ペットントンのスーツアクター(高木政人)はしゃがんだ姿勢で中に入るという過酷な演技をこなしている。『ロボット8ちゃん』(1981)や『バッテンロボ丸』では大人がスーツに入るゆえ、どうしても子どもより大きくなってしまい、それゆえ『ペットントン』ではそのような措置がとられたのだった。小さく人間っぽくない体型になったおかげで、山のシーンでは猿や鳥が怖がらず、平気でペットントンのそばに寄ってくる(動物プロの“役者”で訓練されているのかもしれないが)。短いショットながら、ちょっと感動的であった。

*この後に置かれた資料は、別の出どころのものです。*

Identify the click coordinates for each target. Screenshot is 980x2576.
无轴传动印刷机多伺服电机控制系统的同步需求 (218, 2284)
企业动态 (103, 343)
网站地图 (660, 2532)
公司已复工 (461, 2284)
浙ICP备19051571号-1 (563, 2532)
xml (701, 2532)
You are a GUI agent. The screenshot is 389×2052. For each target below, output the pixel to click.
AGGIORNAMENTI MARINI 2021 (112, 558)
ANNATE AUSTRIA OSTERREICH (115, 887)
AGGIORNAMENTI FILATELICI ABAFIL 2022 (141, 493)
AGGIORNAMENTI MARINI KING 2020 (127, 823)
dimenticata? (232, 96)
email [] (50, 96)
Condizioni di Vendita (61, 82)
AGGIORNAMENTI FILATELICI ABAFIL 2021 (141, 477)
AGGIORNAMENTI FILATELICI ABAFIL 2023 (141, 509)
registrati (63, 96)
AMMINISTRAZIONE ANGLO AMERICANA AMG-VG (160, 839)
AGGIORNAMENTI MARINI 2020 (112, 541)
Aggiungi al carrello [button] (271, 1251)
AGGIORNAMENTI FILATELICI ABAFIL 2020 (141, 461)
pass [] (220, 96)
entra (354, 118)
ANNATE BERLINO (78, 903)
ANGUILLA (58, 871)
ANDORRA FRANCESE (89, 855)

クライマックスでは、ネギ太のおしりが映る。『もりもりぼっくん』(1986)の第30話や第37話でも少年のおしりが堂々と映されており、おしりが直接的には出てこない『どきんちょ!ネムリン』(1984)や『勝手に!カミタマン』(1985)にも少年の裸は頻出。誰か少年好きの人がスタッフの中枢にいたとしか思えない。
セロリはおしりを叩こうとしており、今回は回避されるが、第25、31話ではおしり叩きが見せ場となっている。
ペットントンの手が川の向こう岸まで伸びる場面では、平生のように手を本当に伸ばして撮影するのは困難であったのか、唯一アニメ処理になっている。質感が違っており相当変な印象で、以後このような措置がなかったのは納得。
序盤でジャモラーが天井をうごめくという珍しい行動をとる。こんな動きをしたのは後にも先にもこのシーンだけで、セットの天井をひっくり返して撮ったのだろうか。